See details here (long CHDK post from the early days ;-)
WW
Sorry if my note was not clear. By video out, I'm referring to "seeing what the camera sees" instead of recording a moving image. Particularly in the context of zooming, feedback on the camera's field of view is really useful. I'm wondering if it would be possible to get the video out from the HDMI port. This might free up the USB to use for zoom and shutter.
Regards,
Nathan
I did something similar with my EP1. The EP1 has a single connector that can be used for a wired shutter release or a USB connection or a Video connection. I managed to get a custom cable that would handle video and shutter release functions. Perhaps the G11 is as flexible with the USB and Video?
If you use the HDMI (digital signal) to your camera's LCD screen, for example, in PAL or NTSC (analog) converter must DIGITAL / ANA integrated into your cable because transmission is impossible, unless Am I wrong ???????
Patrick
I'm certain that Scott Dunn is right - the socket on the G11 is dual-purpose that has separate pins for USB and Video. You can verify this by noting that plugging in the AV cable disables the LCD screen, but plugging in a USB cable does not.
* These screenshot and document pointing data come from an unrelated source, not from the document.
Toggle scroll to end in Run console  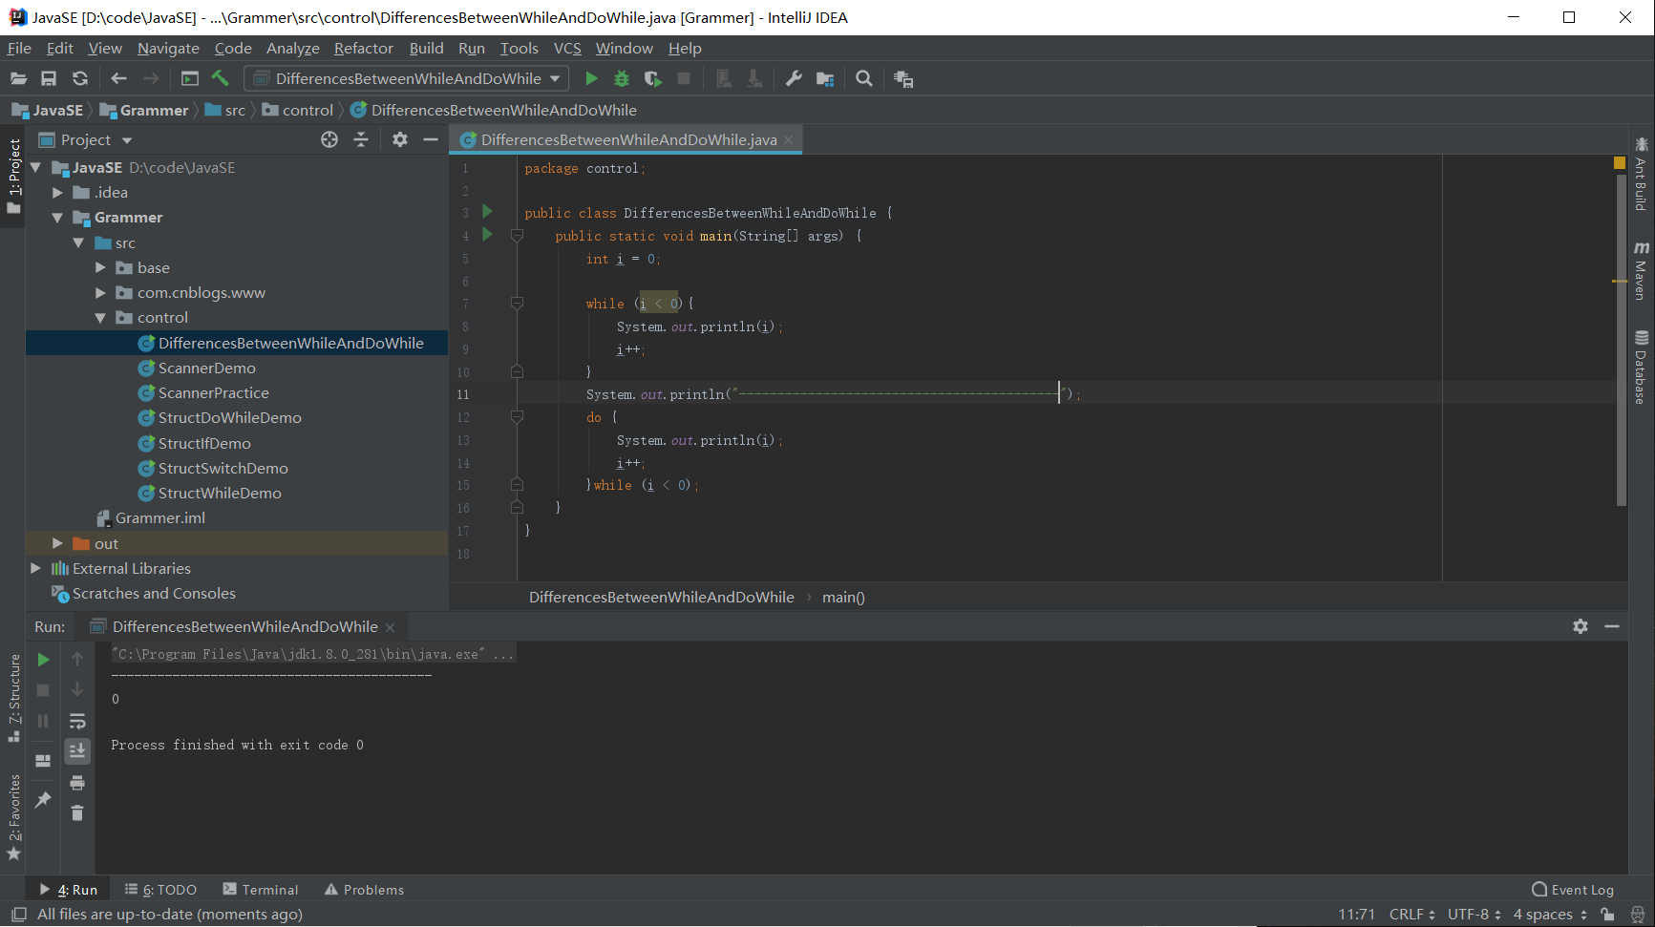click(x=77, y=751)
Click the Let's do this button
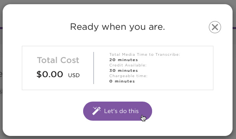 pos(118,111)
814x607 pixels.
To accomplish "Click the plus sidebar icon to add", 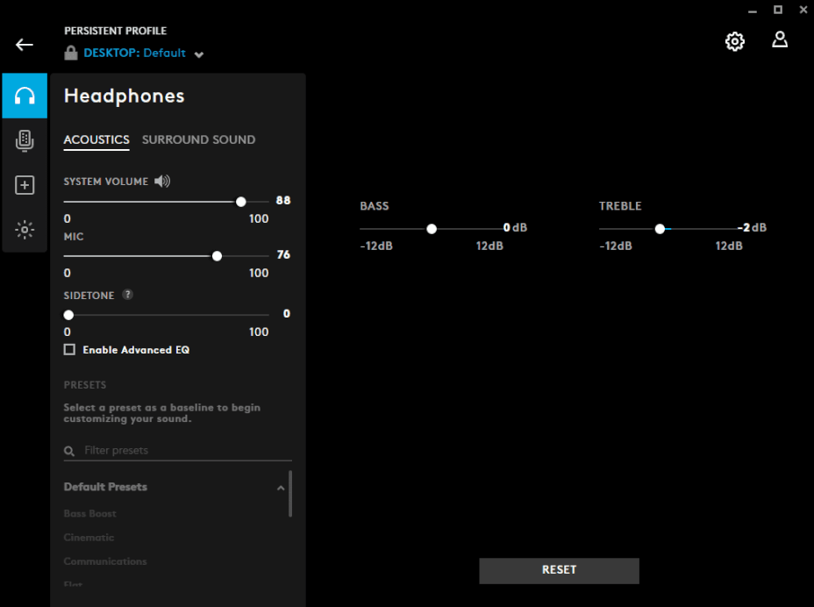I will click(x=24, y=185).
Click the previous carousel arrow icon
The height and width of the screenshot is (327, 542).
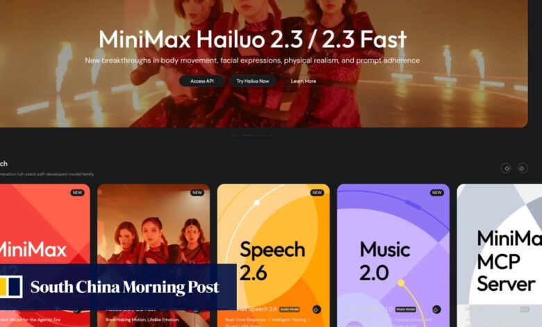coord(506,168)
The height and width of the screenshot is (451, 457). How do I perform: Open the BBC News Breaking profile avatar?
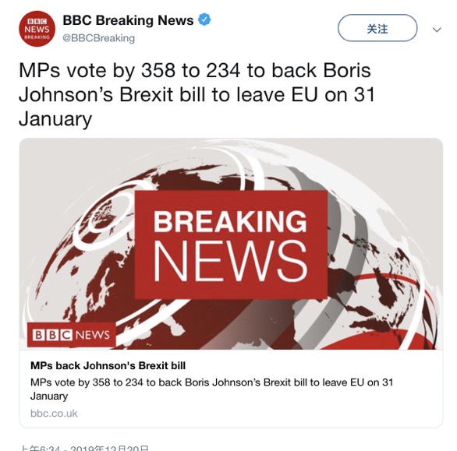click(x=37, y=29)
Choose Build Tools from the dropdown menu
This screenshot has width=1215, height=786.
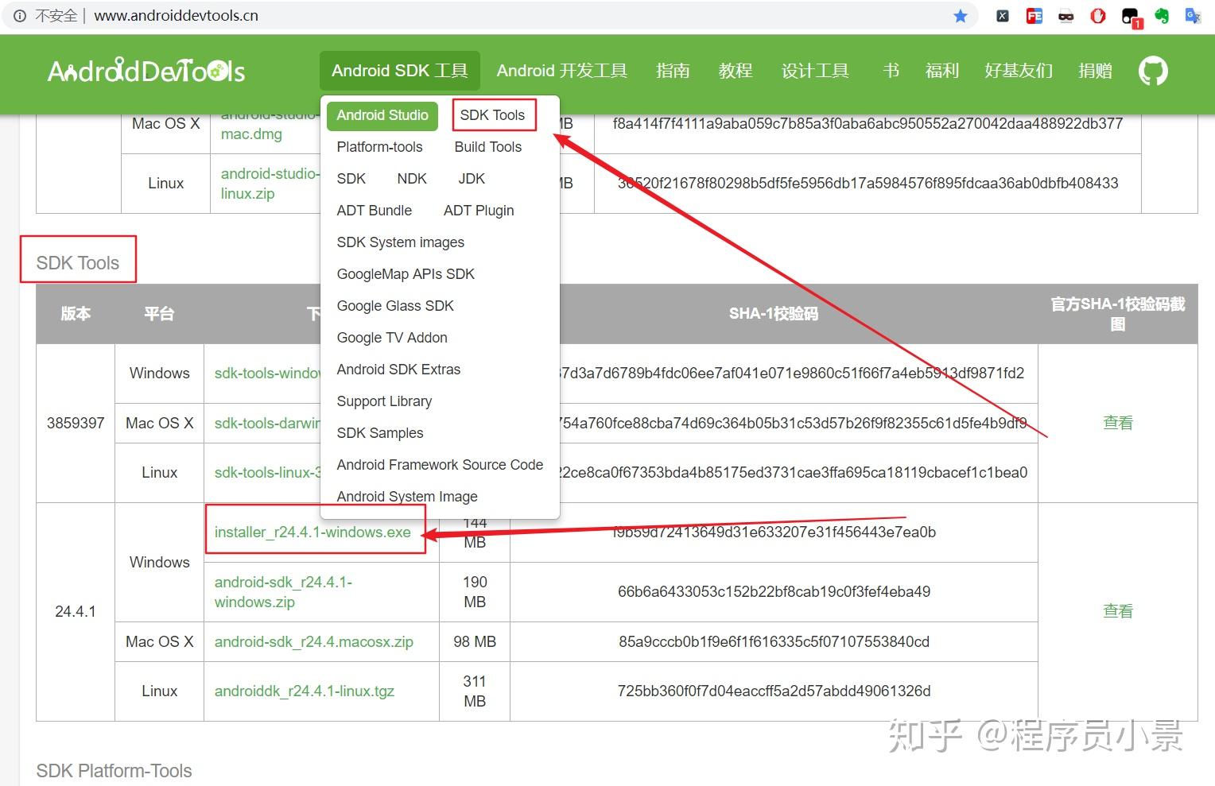(x=487, y=147)
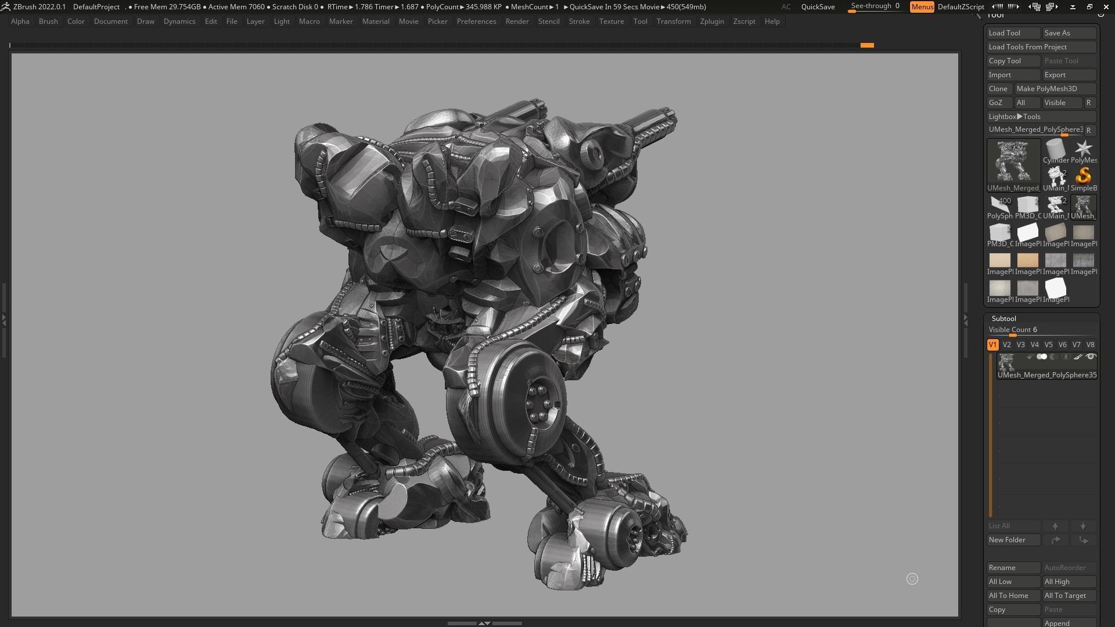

So it should be possible to come up with a combined cable that plugs into the G11 and has two separate sockets on the other end - a standard USB one for a USB plug and a standard socket for a video jack plug. To make such a cable you'll need to find a plug that connects with ALL the pins inside the G11 socket. I admit that's the difficult part! However others here may know more - see this thread!
Scott was kind enough to provide the pinout. It seems really useful so I'm re-posting that graphic here.
If I'm correct, the best route is to obtain a version of the HTC ExtUSB with a breakout board. This board makes it easier to solder the wires. The video wire would be connected to pin 11 and the connection for the USB shutter controls are pins 2 and 3. I would be grateful if anyone can confirm or reject this.
Thank you all for sharing your knowledge.
Nathan
As for video, I think you'll need to connect to pin 10 (the video signal) and pin 6 (ground).
Do you know if your modified e-p1 cable would work for an e-pl1. Where did you get the cable and how did you do to get it to work. If you don't want to give up any secrets, would you be willing to sell one?
Thanks, Mike
I worked with Scott Armitage to get the cable made to work with his dunecam system.
A cheap shutter release cable/switch can be purchased on eBay.